▶ [Input data]:

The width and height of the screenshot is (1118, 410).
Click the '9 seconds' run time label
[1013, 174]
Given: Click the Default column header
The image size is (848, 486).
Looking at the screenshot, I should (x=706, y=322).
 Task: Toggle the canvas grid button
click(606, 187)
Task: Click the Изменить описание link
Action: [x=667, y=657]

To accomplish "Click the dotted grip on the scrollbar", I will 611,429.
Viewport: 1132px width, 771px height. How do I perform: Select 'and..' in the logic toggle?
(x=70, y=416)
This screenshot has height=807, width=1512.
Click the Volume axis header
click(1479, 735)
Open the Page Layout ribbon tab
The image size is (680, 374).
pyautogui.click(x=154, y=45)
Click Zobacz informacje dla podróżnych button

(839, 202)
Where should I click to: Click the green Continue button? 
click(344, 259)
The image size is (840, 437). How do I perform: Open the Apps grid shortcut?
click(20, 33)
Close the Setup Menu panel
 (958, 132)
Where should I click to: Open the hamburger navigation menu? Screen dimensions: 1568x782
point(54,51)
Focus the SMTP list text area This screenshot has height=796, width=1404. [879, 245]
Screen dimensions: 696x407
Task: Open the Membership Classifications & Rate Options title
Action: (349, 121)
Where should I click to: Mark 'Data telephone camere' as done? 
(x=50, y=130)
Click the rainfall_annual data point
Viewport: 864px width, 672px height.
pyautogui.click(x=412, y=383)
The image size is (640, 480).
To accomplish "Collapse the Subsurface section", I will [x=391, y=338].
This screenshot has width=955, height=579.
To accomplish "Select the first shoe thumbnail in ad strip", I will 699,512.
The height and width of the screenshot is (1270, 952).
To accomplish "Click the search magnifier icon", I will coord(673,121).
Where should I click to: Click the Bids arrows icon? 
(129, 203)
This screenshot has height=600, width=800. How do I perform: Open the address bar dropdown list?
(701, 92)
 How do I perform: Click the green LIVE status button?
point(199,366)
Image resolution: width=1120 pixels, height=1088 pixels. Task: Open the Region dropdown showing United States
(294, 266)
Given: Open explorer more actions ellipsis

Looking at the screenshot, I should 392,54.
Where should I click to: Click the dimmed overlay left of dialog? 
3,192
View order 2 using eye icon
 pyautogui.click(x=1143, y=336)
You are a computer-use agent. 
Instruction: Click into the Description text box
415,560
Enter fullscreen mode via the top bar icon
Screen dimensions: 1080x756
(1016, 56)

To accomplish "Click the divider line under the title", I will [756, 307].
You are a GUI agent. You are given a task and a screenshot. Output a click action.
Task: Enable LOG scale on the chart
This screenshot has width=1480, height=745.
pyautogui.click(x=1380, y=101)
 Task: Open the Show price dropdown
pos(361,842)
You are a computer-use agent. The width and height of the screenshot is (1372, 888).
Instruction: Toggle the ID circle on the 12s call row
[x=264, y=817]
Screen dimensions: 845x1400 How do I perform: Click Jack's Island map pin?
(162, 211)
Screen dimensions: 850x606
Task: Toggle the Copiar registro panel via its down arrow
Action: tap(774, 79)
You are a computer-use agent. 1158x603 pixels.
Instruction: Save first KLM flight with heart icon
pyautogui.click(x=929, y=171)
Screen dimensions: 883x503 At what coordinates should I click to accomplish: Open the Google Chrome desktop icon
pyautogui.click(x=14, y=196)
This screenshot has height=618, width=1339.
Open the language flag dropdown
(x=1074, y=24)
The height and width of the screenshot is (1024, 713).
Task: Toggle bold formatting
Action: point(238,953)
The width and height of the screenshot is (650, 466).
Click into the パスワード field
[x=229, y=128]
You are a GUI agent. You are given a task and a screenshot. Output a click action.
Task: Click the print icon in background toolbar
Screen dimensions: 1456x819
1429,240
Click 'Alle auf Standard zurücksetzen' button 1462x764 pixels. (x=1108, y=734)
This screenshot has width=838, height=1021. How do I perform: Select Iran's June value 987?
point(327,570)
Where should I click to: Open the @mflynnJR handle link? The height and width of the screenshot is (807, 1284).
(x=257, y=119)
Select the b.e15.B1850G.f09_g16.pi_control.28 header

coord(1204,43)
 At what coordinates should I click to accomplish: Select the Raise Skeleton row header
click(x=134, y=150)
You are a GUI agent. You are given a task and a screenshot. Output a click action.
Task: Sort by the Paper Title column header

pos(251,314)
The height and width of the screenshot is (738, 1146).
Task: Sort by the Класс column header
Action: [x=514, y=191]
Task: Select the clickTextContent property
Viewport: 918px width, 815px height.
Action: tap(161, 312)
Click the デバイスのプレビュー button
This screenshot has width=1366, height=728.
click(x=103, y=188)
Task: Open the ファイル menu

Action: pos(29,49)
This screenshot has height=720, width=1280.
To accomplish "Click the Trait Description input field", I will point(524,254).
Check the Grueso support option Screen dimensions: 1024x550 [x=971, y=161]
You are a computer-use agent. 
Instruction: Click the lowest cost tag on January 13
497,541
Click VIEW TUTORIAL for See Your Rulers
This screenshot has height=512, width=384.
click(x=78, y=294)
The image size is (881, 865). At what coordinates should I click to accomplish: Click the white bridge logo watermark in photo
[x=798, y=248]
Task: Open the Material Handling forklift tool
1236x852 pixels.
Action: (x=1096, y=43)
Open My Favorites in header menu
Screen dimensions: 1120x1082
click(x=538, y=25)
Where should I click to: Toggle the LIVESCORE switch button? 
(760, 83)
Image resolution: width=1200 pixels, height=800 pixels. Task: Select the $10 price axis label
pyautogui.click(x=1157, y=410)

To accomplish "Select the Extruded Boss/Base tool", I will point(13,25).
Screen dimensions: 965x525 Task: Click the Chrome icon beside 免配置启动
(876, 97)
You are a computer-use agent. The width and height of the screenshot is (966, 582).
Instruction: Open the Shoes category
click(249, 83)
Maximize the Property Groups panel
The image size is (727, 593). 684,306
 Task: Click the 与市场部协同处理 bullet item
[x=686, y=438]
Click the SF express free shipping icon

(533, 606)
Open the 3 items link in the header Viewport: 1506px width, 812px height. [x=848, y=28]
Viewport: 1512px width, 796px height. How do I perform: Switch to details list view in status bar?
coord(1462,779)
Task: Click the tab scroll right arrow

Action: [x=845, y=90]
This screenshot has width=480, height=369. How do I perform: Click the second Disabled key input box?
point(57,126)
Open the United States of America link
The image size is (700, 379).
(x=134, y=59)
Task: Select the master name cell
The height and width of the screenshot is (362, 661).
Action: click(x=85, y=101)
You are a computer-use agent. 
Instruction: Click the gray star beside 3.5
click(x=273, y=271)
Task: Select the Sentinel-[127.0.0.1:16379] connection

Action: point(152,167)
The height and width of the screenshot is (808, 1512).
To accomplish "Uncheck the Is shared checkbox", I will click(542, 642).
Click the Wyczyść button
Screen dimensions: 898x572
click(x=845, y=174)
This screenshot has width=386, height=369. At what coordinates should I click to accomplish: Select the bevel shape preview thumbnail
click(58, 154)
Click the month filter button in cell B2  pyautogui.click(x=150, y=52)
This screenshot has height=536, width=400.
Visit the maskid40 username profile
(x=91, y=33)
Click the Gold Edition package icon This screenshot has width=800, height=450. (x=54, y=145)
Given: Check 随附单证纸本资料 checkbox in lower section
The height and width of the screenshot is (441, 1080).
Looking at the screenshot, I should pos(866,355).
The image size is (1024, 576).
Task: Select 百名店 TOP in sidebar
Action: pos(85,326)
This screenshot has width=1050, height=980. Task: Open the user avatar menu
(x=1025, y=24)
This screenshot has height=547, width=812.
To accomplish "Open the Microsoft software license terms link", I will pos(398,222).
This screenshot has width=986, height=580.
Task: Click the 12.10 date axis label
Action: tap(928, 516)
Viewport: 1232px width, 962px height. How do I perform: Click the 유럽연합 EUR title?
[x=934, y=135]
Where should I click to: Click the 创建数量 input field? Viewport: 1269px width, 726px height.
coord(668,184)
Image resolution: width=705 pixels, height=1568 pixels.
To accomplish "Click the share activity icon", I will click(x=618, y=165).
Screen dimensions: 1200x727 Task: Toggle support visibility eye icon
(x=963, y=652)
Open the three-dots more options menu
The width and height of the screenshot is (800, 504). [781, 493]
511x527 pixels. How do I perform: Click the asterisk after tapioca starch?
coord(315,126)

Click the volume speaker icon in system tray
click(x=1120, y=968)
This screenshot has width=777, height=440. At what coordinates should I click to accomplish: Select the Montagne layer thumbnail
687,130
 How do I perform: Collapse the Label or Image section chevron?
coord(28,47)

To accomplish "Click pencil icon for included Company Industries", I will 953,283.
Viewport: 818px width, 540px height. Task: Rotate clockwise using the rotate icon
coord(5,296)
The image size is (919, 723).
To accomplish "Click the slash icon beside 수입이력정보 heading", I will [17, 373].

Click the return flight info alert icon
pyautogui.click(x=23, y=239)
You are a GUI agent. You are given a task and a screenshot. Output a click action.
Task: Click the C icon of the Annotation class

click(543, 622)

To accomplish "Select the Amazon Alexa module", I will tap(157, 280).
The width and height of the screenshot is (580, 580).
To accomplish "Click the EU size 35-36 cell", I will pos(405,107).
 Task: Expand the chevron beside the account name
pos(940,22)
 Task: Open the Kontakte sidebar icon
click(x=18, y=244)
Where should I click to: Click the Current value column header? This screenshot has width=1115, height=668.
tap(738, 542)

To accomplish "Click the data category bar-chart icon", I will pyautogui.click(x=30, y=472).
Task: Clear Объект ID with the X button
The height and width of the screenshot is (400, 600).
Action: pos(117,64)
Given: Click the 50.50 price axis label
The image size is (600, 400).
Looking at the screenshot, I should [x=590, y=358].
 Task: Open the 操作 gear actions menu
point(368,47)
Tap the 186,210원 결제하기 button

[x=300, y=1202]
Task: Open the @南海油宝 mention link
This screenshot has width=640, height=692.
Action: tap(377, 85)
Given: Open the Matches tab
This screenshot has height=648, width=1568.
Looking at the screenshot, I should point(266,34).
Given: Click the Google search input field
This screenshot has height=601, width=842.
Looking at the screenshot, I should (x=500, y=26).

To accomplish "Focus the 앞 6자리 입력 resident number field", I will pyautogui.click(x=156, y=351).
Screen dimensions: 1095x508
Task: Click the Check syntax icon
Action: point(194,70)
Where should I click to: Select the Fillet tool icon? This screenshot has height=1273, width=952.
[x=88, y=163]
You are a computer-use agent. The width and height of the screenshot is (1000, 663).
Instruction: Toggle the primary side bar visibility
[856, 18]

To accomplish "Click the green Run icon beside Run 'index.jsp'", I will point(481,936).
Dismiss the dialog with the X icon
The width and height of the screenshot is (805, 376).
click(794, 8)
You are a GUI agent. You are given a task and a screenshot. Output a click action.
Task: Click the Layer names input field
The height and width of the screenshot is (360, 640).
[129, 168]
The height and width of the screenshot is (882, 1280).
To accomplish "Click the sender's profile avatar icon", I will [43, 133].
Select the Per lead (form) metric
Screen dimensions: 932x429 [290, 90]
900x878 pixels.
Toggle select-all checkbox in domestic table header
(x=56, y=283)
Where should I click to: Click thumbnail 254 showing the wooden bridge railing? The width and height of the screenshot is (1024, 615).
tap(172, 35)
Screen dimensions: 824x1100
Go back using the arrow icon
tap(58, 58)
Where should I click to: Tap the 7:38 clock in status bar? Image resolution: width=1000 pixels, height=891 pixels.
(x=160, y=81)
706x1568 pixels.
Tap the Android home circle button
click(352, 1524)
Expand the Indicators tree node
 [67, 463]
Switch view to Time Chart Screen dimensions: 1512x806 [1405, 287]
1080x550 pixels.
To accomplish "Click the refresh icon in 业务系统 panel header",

▶ [Aim of the exercise]: Go through the entries and filter for lines holding the word "computer"; copy each match.

▶ [Task answer]:
You are a computer-use agent. 
You are a computer-use agent. The width and height of the screenshot is (1372, 888).
You are a computer-use agent. 1158x603 pixels.
You are a computer-use agent. 
You are a computer-use agent. The width and height of the screenshot is (966, 582).
You are a computer-use agent. 
You are a computer-use agent. The width and height of the screenshot is (1000, 663).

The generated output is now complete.